Berlin (epd). Amnesty International beklagt auf dem amerikanischen Kontinent die Abschottung gegen Flüchtlinge, die Unterdrückung von Protesten, Straflosigkeit, Umweltzerstörung und Gewalt gegen Frauen. "In völliger Missachtung ihrer Verpflichtungen nach nationalem und internationalem Recht gingen die Regierungen in allen Teilen des amerikanischen Kontinents unerbittlich sowohl gegen die Versammlungsfreiheit als auch gegen das Recht auf Asyl vor", erklärte die Menschenrechtsorganisation in einem am Donnerstag veröffentlichten Bericht über 2019.

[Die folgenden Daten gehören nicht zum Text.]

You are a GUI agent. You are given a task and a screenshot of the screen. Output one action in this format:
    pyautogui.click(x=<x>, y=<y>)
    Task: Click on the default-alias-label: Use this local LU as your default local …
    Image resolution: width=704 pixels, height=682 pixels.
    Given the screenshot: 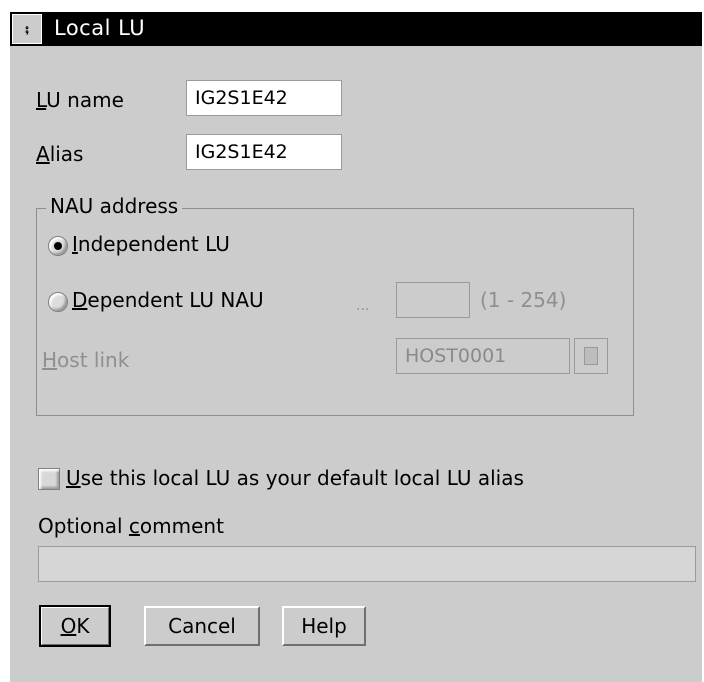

Insgesamt starben den Angaben zufolge im vergangenen Jahr bei Protesten auf dem amerikanischen Kontinent mindestens 210 Menschen: 83 in Haiti, 47 in Venezuela, 35 in Bolivien, 31 in Chile, acht in Ecuador und sechs in Honduras. Das repressive Vorgehen der Regierungen gegen Protestierende und Flüchtlinge habe auch international für Aufsehen gesorgt. Dennoch hätten sich viele Menschen nicht abschrecken lassen, für ihre und die Rechte anderer einzutreten, sagte Katharina Masoud von der deutschen Amnesty-Sektion.
Repression der Regierung in Venezuela besonders brutal
Häufig von jungen Menschen angeführte Protestbewegungen seien besonders in Venezuela, Honduras, Puerto Rico, Ecuador, Bolivien, Haiti, Chile und Kolumbien laut geworden. Sie hätten eine Rechenschaftspflicht der Regierenden und die Achtung der Menschenrechte gefordert. Doch die Behörden hätten mit repressiven und zunehmend militärischen Taktiken reagiert, statt auf die Anliegen der Protestierenden einzugehen, kritisierte Amnesty.
In Venezuela sei die Repression der Regierung von Nicolás Maduro gegen Protestierende besonders brutal gewesen. Die Übergriffe der Sicherheitskräfte wie außergerichtliche Hinrichtungen, willkürliche Festnahmen und exzessive Gewalt könnten möglicherweise als Verbrechen gegen die Menschlichkeit eingestuft werden.
Gefährlichste Region auf der Welt
Lateinamerika war laut Amnesty für Menschenrechtsverteidiger einmal mehr die gefährlichste Region auf der Welt. Wer sich für Land- und Umweltrechte eingesetzt habe, sei besonders gefährdet gewesen, drangsaliert, vertrieben, kriminalisiert oder gezielt getötet zu werden. Kolumbien erzielte den traurigen Rekord mit mindestens 106 getöteten Menschenrechtlern, zumeist indigene, afro-kolumbianische und kleinbäuerliche Aktivisten.
Mit mindestens zehn ermordeten Journalisten im Jahr 2019 gehörte Mexiko weltweit zu den gefährlichsten Ländern für Medienschaffende, wie Amnesty betonte. Waffengewalt betrachtet die Organisation als eines der größten Menschenrechtsprobleme in den USA. Die Gesetze reichten nicht für eine wirksame Kontrolle von Schusswaffen. Auch in Brasilien habe Präsident Jair Bolsonaro das Waffengesetz gelockert.
Amnesty warf Peru, Ecuador und Chile eine restriktive Haltung gegenüber Flüchtlingen aus Venezuela vor, deren Zahl auf die beispiellose Höhe von fast 4,8 Millionen gestiegen sei. Unterdessen missbrauche die US-Regierung das Justizsystem, um Menschenrechtsverteidiger zu schikanieren und minderjährige Flüchtlinge festzunehmen. Zehntausende Flüchtlinge müssten unter gefährlichen Bedingungen in Mexiko ausharren. Die mexikanische Regierung wiederum habe Mittelamerikaner auf dem Weg zur US-Grenze mit Militär gestoppt. Die USA setzten zudem Länder wie Guatemala, El Salvador und Honduras unter Druck, das Recht auf Asyl zu verletzen.